Siamo in estate e il caldo è davvero soffocante in tutto il paese, ma in Sicilia (come tutto del resto) assume contorni esagerati e coloriti.
C’è “caudu”, “s’accupa”.
Intanto la parola “CAUDU” proviene dall’aggettivo latino “CALIDUM”, accusativo di “CALIDUS”, diventando “CALIDU”, perdendo la m e la i, viene fuori “caudu”, cioè caldo.
Mentre “accupari” (soffocare a causa dell’alta temperatura), è riconducibile al catalano “ACUBARSE”, cioè asfissiare, morire di caldo.
Una giornata “accupusa” è il preludio alla canicola che sta per arrivare.

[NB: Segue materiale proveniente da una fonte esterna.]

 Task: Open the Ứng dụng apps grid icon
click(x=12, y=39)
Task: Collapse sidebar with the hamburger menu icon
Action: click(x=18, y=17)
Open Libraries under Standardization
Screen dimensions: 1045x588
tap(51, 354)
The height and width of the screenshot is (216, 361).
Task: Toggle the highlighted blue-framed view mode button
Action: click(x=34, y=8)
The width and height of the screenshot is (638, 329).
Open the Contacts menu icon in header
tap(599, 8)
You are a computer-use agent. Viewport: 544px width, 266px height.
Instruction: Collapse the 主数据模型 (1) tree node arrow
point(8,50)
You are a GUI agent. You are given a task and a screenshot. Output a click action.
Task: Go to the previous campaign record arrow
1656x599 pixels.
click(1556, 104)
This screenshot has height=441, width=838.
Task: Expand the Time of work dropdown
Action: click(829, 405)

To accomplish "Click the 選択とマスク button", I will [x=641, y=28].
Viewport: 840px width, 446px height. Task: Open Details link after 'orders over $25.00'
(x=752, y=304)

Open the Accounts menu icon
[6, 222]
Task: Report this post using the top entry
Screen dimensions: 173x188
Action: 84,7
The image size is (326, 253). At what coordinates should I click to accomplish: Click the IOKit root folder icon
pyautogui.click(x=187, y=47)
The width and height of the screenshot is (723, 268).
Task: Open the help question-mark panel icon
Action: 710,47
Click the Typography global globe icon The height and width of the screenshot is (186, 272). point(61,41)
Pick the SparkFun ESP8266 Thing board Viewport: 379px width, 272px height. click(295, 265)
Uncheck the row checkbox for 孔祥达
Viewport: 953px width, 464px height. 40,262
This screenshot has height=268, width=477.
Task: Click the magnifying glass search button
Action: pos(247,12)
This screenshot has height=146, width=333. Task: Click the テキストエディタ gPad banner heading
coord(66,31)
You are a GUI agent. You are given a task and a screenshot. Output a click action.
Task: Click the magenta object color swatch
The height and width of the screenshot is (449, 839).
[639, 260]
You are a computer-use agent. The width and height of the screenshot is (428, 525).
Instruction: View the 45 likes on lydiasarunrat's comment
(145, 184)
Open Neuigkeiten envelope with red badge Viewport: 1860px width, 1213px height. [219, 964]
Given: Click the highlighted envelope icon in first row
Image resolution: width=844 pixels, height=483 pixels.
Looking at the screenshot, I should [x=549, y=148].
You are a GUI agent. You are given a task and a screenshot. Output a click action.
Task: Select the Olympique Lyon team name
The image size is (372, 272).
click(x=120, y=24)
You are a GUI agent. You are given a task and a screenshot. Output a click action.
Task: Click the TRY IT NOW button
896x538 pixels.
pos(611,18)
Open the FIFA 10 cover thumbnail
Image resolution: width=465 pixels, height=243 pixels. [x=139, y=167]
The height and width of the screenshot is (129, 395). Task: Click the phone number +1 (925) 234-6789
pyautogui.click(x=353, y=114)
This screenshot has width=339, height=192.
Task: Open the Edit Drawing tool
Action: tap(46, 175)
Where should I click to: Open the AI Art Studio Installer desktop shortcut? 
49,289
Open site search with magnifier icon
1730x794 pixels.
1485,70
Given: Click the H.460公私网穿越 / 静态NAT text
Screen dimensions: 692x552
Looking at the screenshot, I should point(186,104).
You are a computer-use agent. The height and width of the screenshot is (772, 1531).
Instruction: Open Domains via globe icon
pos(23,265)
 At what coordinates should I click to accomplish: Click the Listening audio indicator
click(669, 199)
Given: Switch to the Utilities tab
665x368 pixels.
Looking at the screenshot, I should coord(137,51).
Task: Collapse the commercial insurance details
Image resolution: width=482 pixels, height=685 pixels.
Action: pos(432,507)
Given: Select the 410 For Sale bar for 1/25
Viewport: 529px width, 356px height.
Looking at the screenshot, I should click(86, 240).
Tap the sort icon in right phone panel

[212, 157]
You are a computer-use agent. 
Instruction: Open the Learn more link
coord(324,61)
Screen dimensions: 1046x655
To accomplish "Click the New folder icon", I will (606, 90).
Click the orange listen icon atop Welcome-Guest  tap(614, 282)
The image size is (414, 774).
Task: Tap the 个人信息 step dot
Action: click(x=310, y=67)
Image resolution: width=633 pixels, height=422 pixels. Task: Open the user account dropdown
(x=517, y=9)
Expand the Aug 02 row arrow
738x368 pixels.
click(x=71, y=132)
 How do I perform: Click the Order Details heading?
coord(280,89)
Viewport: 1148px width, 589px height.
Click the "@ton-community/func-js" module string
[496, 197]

Il siciliano comincia a “svintuliarsi”, si lamenta che “non c’è un filu di boria”, c’è l’umidità, e spera fortemente che arrivi una “pettubbazione” per rinfrescarsi, sempre con un nome di donna (chissà perché!).
Ma non finisce qua, a questo si aggiunge l’immancabile arrivo della “canazza” (stato psicofisico che colpisce il siculo proprio quando avrebbe più cose da fare, ma il cervello viene inghiottito in un buco vuoto e nero senza forza né volontà).
Ma comunque è molto capace, dopo aver sentenziato, a trovare la rassegnazione con la pazienza per le avversità che lo contraddistingue e chiude con: “L’avemmu e nu tignemmu!”.